Multi-Strategy Allocation Workflow
Compose the named atomic skills without adding execution logic here.
Inputs
Provide the candidate strategy definitions, asset universe, and date range.
Steps
Step 0: quant-data-ingest [skill: quant-data-ingest]
Invoke $quant-data-ingest with the workflow inputs to ingest market
data for the universe and date range.
Expected: normalized_market_dataset
Step 1: qlib-backtester [skill: qlib-backtester] [depends_on: Step 0]
Invoke $qlib-backtester with normalized_market_dataset and each
candidate strategy definition.
Expected: strategy_backtest_reports
Step 2: trading-debate [skill: trading-debate] [depends_on: Step 1]
Invoke $trading-debate with strategy_backtest_reports to vet the
relative evidence via the TradingAgents swarm debate.
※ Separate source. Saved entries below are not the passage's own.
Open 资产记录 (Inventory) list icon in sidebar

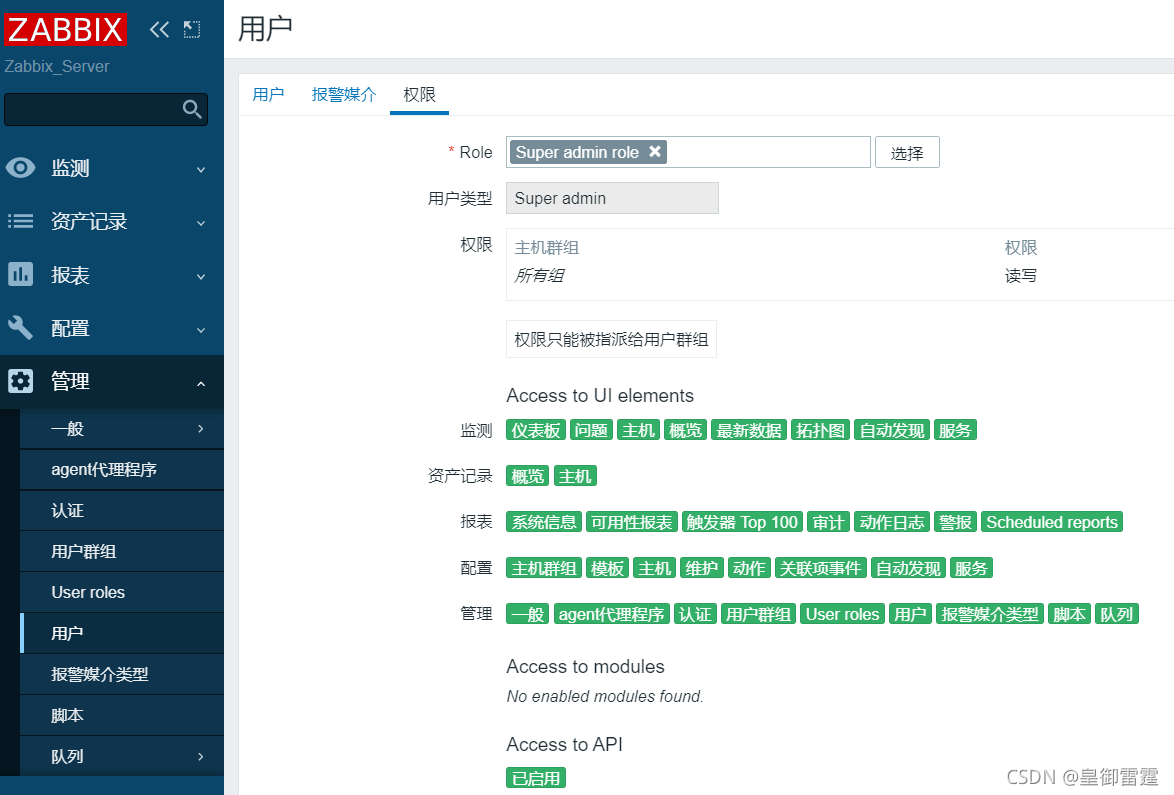22,221
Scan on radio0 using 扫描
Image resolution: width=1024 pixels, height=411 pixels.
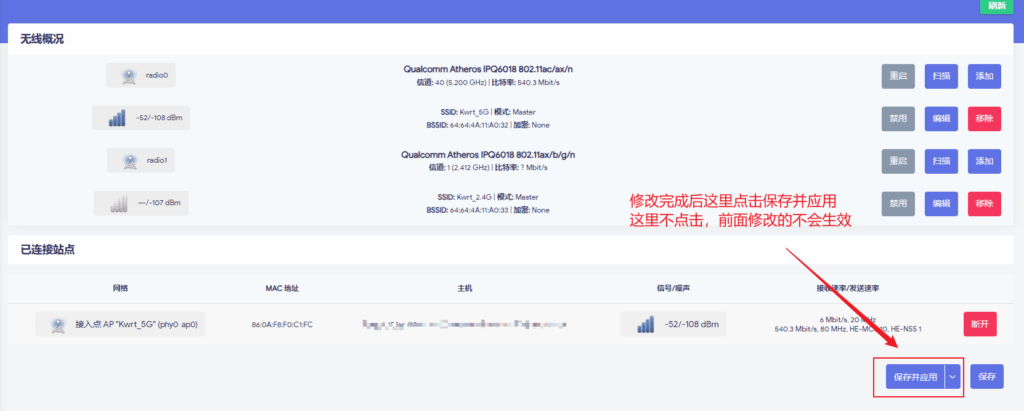(941, 76)
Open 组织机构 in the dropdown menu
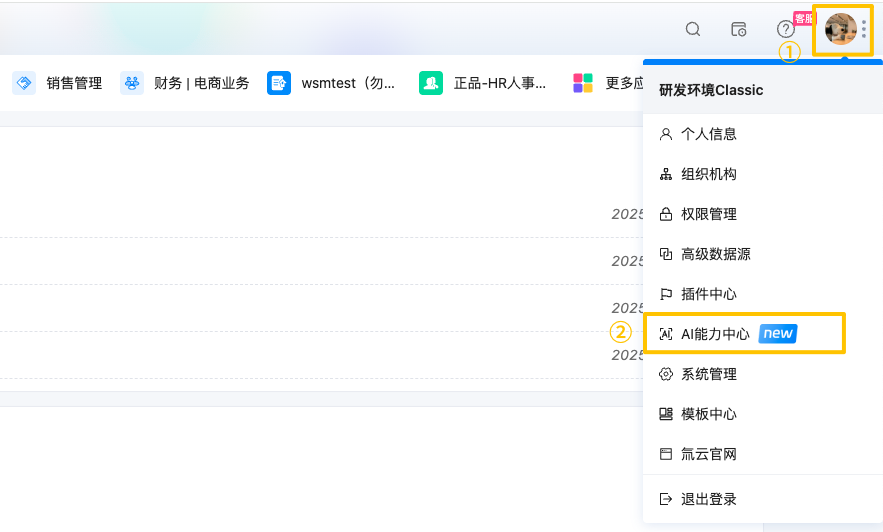This screenshot has height=532, width=883. pyautogui.click(x=708, y=174)
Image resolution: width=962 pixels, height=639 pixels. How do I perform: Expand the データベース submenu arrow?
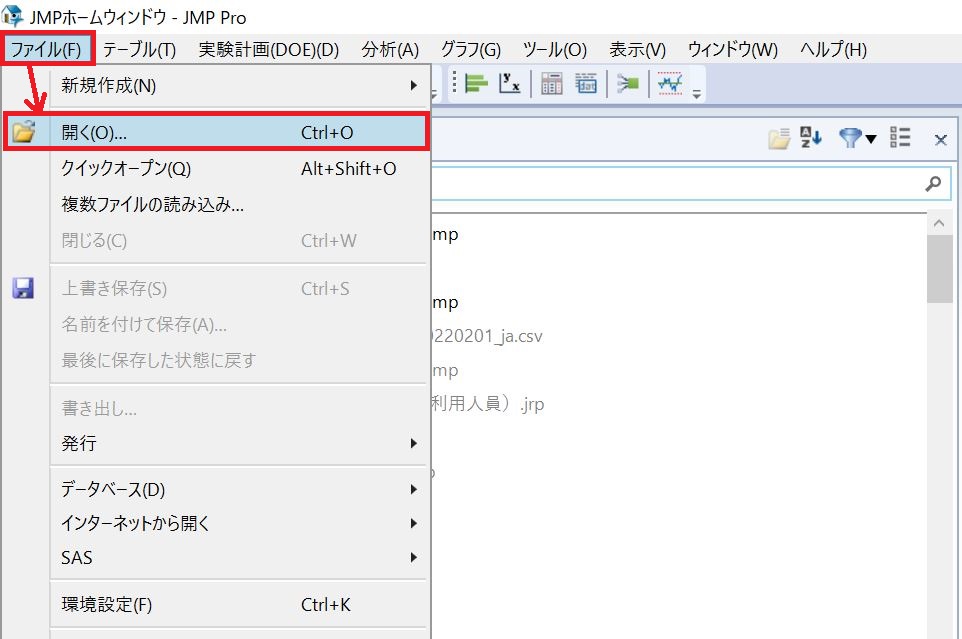tap(417, 489)
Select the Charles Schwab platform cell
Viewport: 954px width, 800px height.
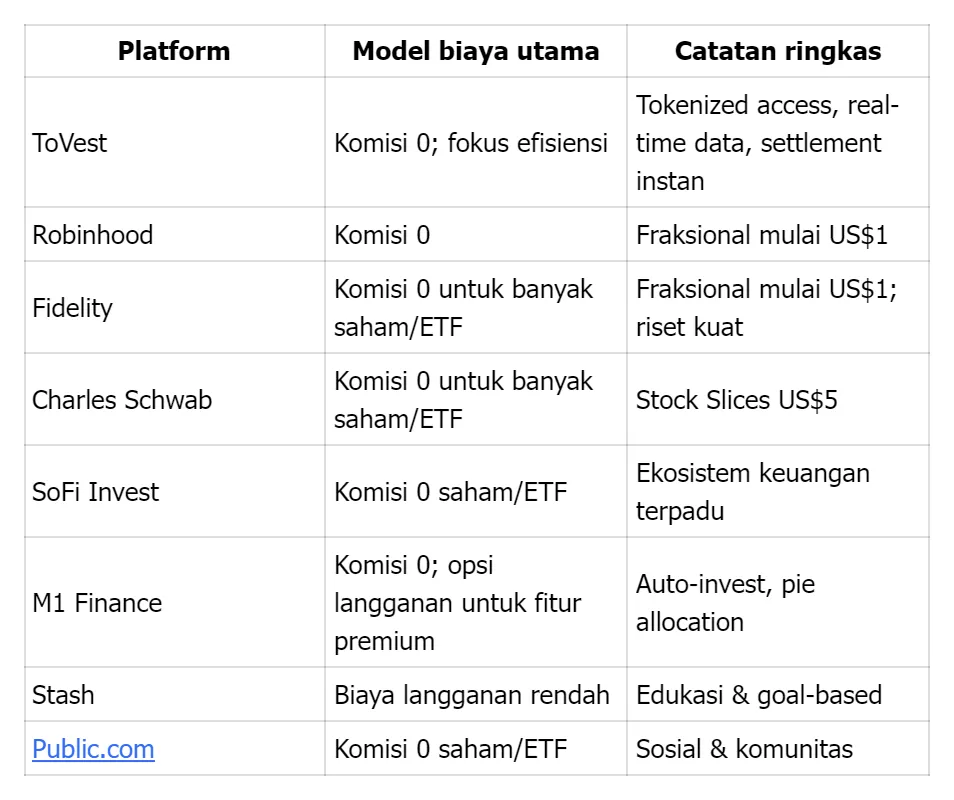pyautogui.click(x=122, y=400)
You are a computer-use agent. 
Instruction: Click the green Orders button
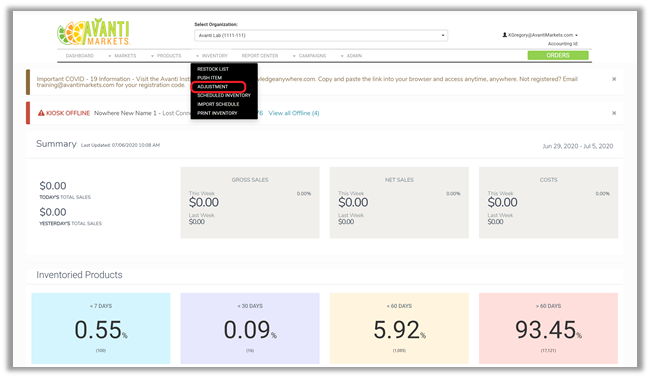558,55
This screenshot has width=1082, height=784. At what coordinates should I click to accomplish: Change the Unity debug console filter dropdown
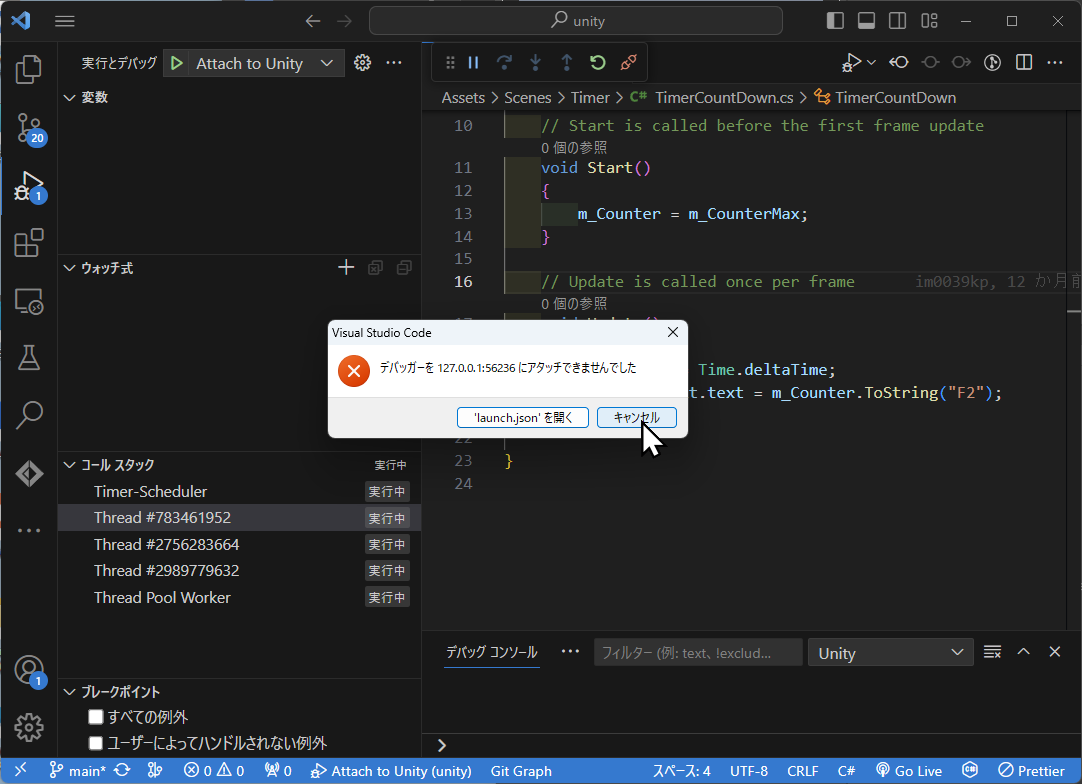889,652
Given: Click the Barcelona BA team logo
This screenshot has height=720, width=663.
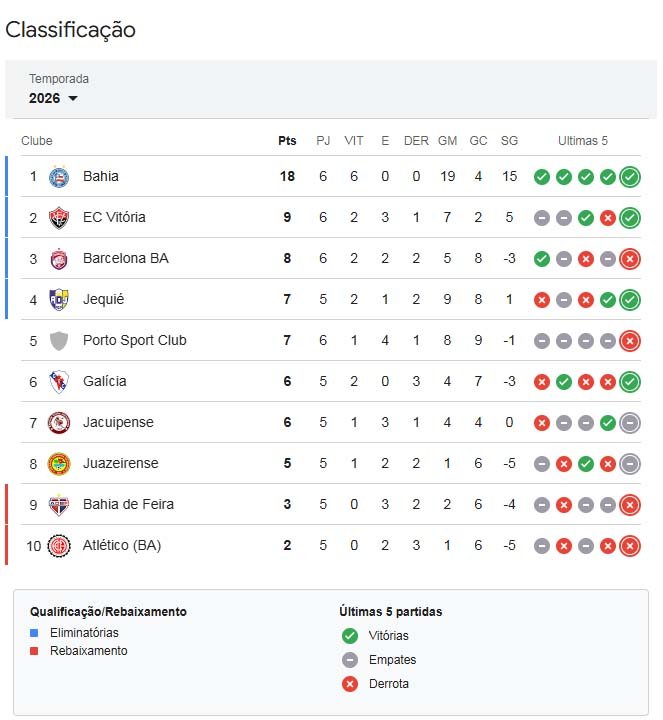Looking at the screenshot, I should 59,259.
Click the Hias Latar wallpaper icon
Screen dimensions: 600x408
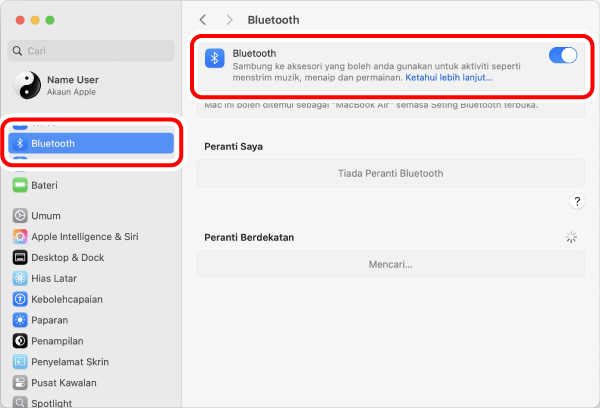pyautogui.click(x=20, y=279)
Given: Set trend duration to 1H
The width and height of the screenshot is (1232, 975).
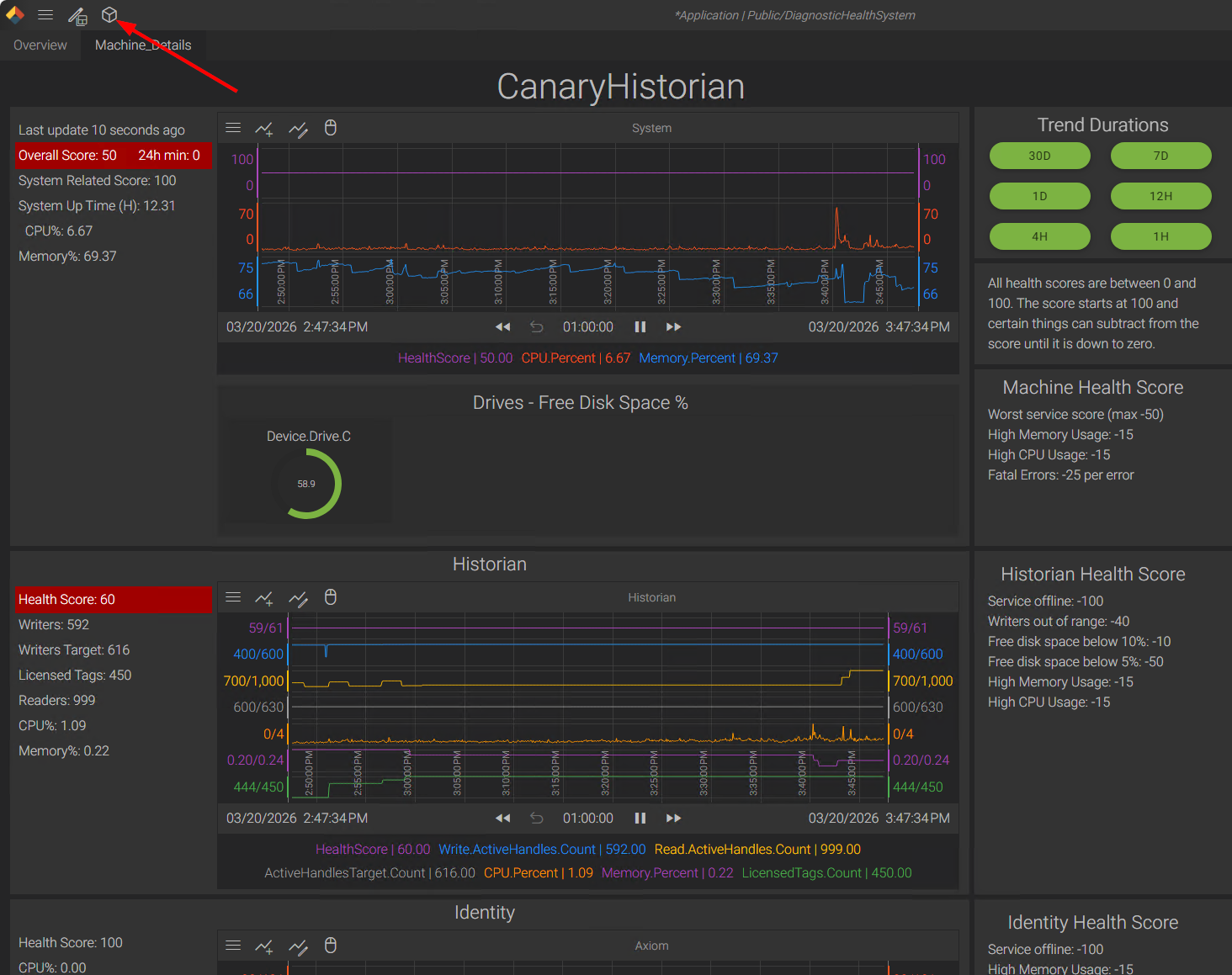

Expected: allocation_evidence_verdict
Output
Return strategy_backtest_reports and allocation_evidence_verdict. Does not
execute the allocation or place trades.
Execution
- Run first: Step 0 —
$quant-data-ingest. - After level 0: Step 1 —
$qlib-backtester. - After level 1: Step 2 —
$trading-debate.
Execution: If graph-os is reachable, offload the whole DAG via graph_orchestrate action=execute_workflow (or the kg-delegate skill) for true parallel/swarm execution. Otherwise execute the steps natively in dependency order: run steps with no unmet depends_on in parallel, then their dependents.